Merchant seamen convicted of murdering a ship's officer

Earl King, Ernest Ramsay, and Frank Conner were three merchant seamen convicted of murdering a ship's officer, George Alberts, aboard a freighter anchored in Alameda, California, on March 22, 1936.

Their trial, appeals, and terms in San Quentin Prison made up a widely reported case that caught the attention of trade unionists, progressives, and radicals. The prosecution was led by Alameda County District Attorney Earl Warren, who would go on to become the Attorney General and Governor of California, and later the Chief Justice of the United States. The sentences of the three men were later commuted to time served by California Governor Culbert Olson, and Warren himself later granted one of the convicted men a full pardon when he was ending his time as governor to join the U.S. Supreme Court as its Chief Justice.

==Background==
All three men involved in the trial were involved in the Marine Firemen's Union, a maritime workers union based in San Francisco. Earl King was the secretary of the Marine Firemen's Union, Ernest Ramsay was an organizer for the union, and Frank Conner was the engine-room union delegate aboard the steamship Point Lobos, which was berthed in Alameda, while on a trip for Swayne & Hoyt's Pacific to Gulf Coast shipping lane and had crossed the Panama Canal on March 7, heading for Seattle, Washington.

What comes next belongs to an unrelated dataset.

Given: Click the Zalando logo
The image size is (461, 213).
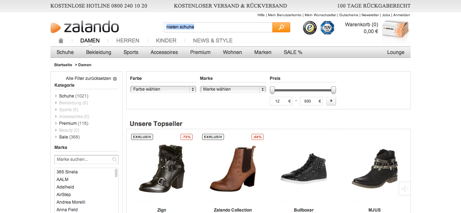Looking at the screenshot, I should click(85, 27).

On March 22, 1936, George Alberts, the Chief Engineer on the SS Point Lobos, was found stabbed to death in his cabin. No-one was immediately arrested following the discovery of his body, and the case remained cold for months. After five months of investigation from the Alameda County district attorney's office, four arrests and five indictments were made in the case. On August 27, 1936, George Wallace, was arrested in Brownsville, Texas. On the same day, Earl King and Ernest Ramsay were arrested in San Francisco. Frank Conner was arrested a few days later in Seattle.

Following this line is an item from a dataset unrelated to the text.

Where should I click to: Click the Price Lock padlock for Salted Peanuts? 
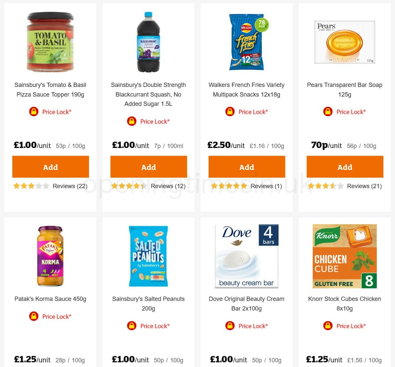point(131,326)
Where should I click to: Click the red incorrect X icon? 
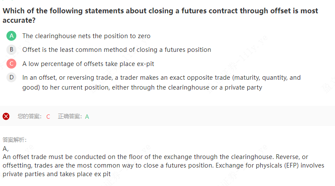[x=6, y=116]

Union activists accused the prosecution of engaging in an anti-union plot, alleging prejudice by the judge and other irregularities. At the time, the union was entering negotiations for a new contract, where Earl King was to play a key part at the bargaining table.

==Trial==
The three were not aboard the ship when the crime was committed. The actual assault was laid to a seaman named Ben "Wimpy" Sackowitiz, who was never apprehended. Another sailor, George Wallace, admitted being aboard the ship with Sakovitz. Wallace admitted taking part in the crime and testified that Conner, who remained on the dock, had given a signal to begin the killing. Conner also confessed but he later attempted to repudiate the confession. The prosecution accused Ramsay and King of planning the crime.

==Aftermath==
Immediately after their conviction, union and leftist political activists condemned the courts and the prosecution. The Communist Party of the United States published an editorial in their publication Western Worker that the voice of the jury was that of "shipowners and of the District Attorney Earl Warren", and that "Trade unions and other progressive organizations should pass resolutions condemning the frame-up". Later, the same paper published that a group of men from the International Labor Defense, visited Earl King and Ernest Ramsey, while they were imprisoned in San Quentin. The paper went on to encourage other union members to visit the men, to update them on union activities and life outside of the prison.
Governor Culbert Olson commuted the sentences of the trio to time served, and in 1953 Warren, who was then the outgoing governor of California, granted Ramsay a full pardon just hours before he left for Washington to take up his new duties as Chief Justice of the United States.